Items from a data source

[Start of section]

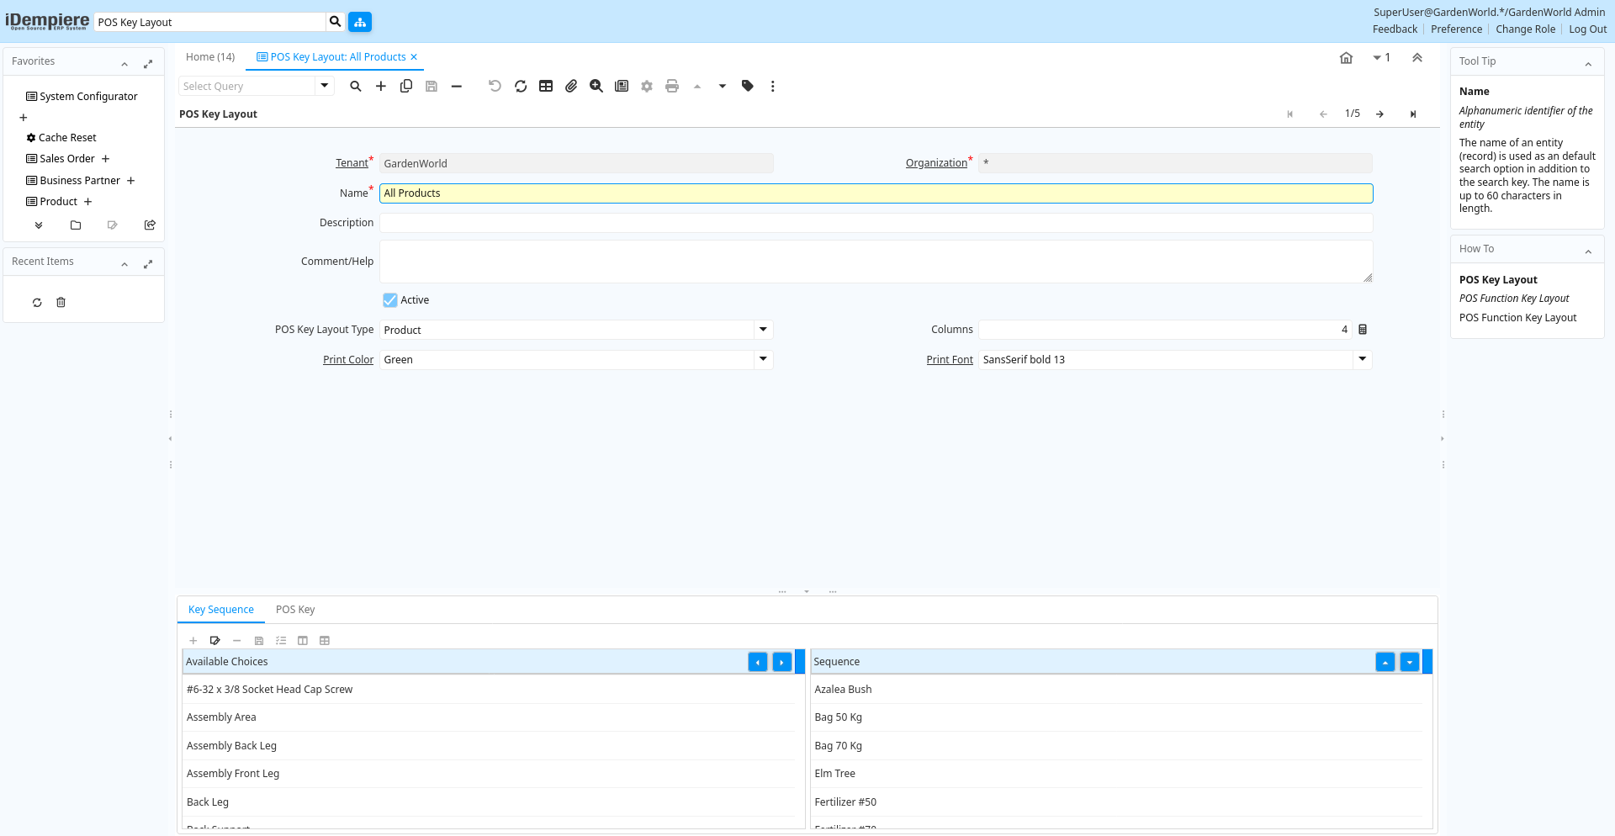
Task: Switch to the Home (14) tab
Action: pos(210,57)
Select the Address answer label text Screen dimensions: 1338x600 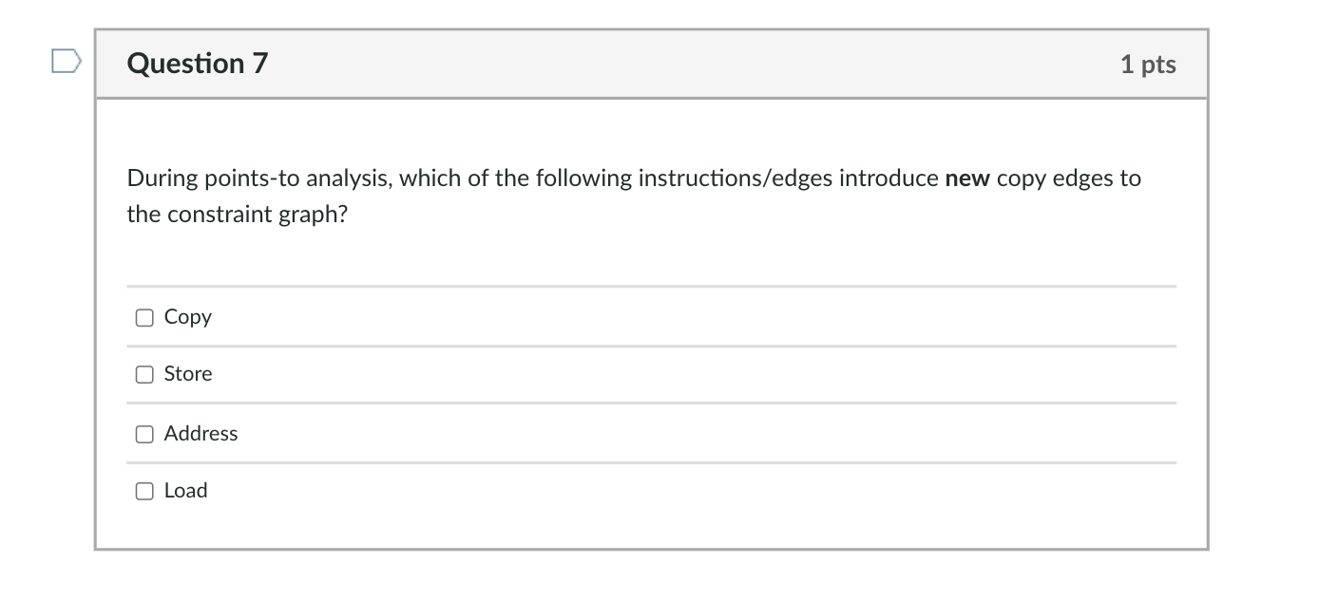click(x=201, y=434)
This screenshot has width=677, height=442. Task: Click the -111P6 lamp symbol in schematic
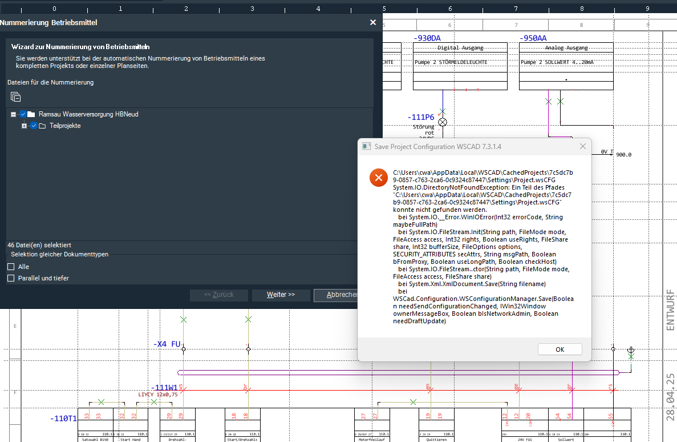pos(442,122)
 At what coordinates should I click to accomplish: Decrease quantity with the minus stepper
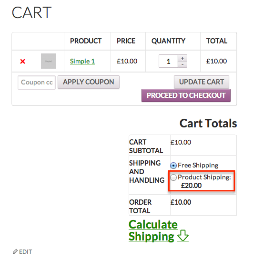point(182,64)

[End of section]

WHAT NEEDS TO BE DONE> With pictures left out, transcribe each line from the one containing "At what coordinates" through the end of the data, both ends included.

TASK RESULT>
 At what coordinates should I click to accomplish: Decrease quantity with the minus stepper
point(182,64)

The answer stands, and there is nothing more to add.